RECORDS FOR THIS TASK |
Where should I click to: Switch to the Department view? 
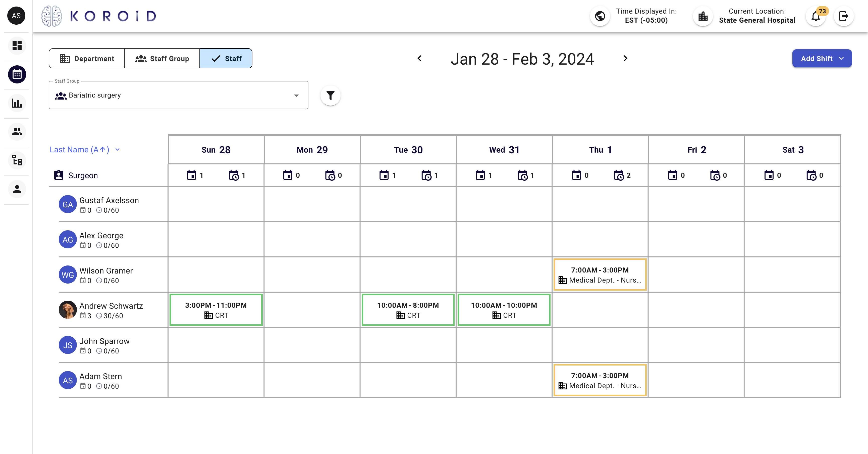(87, 58)
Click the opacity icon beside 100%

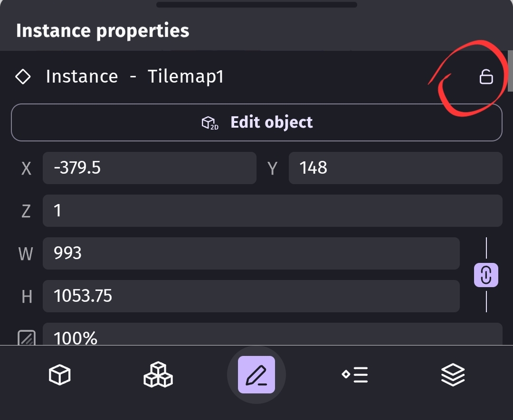click(x=26, y=338)
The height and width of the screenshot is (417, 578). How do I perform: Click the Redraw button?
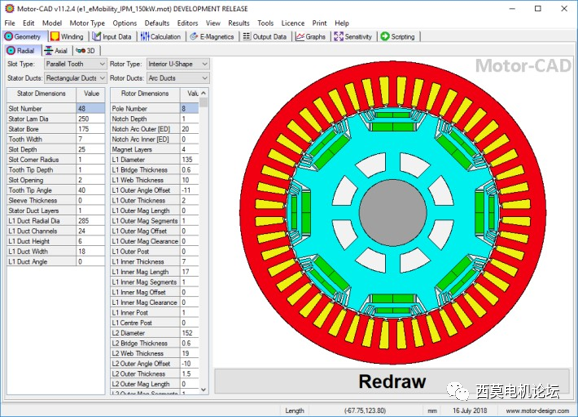392,382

WHAT THIS TASK INVOLVES | Leaving every picture out, output the data exactly as it stands.

TASK RESULT |
Where should I click to: Switch to the Department view? 
(87, 58)
Click the opacity icon beside 100%

click(x=26, y=338)
The height and width of the screenshot is (417, 578). How do I perform: Click the Redraw button?
392,382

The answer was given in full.